■ Source records

────

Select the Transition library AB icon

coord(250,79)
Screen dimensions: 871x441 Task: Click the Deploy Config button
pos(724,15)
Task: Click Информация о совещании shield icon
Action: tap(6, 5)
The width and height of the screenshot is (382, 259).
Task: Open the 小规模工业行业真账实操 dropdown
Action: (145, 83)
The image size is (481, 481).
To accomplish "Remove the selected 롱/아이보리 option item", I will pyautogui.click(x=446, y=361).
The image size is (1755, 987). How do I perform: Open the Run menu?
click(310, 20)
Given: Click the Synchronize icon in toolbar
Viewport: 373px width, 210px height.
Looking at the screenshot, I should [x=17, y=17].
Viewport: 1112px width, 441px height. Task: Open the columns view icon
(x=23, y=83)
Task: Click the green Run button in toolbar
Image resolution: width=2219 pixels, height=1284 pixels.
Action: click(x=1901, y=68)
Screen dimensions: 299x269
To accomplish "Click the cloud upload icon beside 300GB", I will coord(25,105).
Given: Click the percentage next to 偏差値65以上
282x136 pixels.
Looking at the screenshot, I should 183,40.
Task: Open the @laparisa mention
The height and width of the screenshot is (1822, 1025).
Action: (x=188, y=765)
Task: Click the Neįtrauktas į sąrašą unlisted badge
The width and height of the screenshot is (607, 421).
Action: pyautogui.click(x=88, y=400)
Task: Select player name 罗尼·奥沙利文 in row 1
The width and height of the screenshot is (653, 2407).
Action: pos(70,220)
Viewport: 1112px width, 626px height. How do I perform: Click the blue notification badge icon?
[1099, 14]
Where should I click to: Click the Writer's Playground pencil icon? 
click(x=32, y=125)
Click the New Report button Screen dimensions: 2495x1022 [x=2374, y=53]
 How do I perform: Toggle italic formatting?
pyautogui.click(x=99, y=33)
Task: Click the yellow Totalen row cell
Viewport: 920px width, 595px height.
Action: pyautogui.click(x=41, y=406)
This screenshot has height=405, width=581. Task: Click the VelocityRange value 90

────

■ What is required
Pull out every line in the entries above that contains the string "will". Letter case must match.

■ Answer for the task
To accomplish "Remove the selected 롱/아이보리 option item", I will pyautogui.click(x=446, y=361).
To accomplish "Click the cloud upload icon beside 300GB", I will coord(25,105).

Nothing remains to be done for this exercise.